- Premier Health, the largest hospital network in the Dayton, Ohio area, now offers insurance coverage to its own employees. Premier has announced it will be expanding next year into the state exchanges, private and group markets outside of the exchange and Medicare Advantage plans.
- The health plan will operate as a separate business unit from the hospital system. The network will not be limited to Premier providers, but will have more than 3,300 community providers at different treatment facilities in the area.
- The organization will be expanding to make the change but it has not given data regarding the number of jobs that will be added. The city will soon be the headquarters of two of the biggest nonprofit organizations in the market.
According to the Washington Post, in 2013 28% of hospitals were expecting to launch their own plans over the next five years and 18% had already dipped into the business.

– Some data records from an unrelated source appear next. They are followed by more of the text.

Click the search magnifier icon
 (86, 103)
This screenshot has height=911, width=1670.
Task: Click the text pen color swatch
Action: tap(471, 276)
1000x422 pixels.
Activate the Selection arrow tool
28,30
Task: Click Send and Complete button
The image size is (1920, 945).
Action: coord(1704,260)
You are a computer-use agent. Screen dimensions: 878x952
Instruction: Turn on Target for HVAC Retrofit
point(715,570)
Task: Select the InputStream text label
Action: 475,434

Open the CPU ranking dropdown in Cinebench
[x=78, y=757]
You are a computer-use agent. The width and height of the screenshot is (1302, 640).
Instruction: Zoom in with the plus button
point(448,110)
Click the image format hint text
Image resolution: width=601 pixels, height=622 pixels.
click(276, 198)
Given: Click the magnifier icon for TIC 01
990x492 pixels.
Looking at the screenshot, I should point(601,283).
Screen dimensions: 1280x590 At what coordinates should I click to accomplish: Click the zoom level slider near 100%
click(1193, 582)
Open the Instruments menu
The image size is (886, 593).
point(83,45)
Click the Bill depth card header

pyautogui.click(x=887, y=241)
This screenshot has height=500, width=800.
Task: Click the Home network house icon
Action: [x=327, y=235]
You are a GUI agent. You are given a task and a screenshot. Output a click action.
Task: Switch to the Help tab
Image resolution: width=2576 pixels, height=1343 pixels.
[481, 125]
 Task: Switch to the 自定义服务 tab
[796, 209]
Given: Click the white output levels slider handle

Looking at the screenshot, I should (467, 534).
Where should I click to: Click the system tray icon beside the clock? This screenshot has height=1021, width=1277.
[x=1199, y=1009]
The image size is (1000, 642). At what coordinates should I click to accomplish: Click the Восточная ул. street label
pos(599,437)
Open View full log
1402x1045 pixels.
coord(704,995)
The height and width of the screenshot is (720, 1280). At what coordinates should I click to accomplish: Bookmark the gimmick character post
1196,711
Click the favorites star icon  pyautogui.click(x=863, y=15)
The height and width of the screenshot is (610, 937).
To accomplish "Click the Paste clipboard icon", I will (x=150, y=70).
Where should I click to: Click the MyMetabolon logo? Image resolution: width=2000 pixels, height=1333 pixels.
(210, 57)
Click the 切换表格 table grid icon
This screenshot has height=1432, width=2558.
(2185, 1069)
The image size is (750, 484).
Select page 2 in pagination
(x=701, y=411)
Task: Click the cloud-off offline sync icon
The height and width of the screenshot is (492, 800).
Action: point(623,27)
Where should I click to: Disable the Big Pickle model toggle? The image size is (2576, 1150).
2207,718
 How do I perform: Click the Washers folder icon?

The WaPo article asked "Is this the end of health insurers?" when MedStar Health decided to launch its own insurance plan to reduce the health costs of its employees. This hasn't been the case, but hospital systems all over the country are beginning to understand that investing in insurance may be a good business move. Hospitals can invest premium money where it can do the most for employee health and they can benefit from brand recognition to attract patients. They become the greatest recipient of reducing costs in the system, and perhaps most importantly, they have complete care data on an individual patient. Provider data on a given patient is historically limited to care received at their facility, making risk assessments and preventative care more difficult.
There are some risks to hospital-insurer integration—as shown by the longstanding dispute in Pennyslvania between Highmark (the dominant health insurer) and University of Pittsburgh Medical Center (the dominant health system)—but some believe that provider-payer integration, or at the very least collaboration, will improve costs and outcomes across the system. According to Brad Sitler, the principal industry consultant at the SAS Center of Health Analytics and Insights, creating a population database that is predictive of patient outcomes is dependent on combining EMR data with more-complete payer data.
"If you have a provider and payer who have a non-strained relationship and they could strike up a deal to share data, you could actually have a holistic view of a patient," Sitler told Healthcare Dive. "You could start leveraging that data today to start building risk strata, and start looking for patients that are on the trajectory to becoming high risk. That data is very predictive."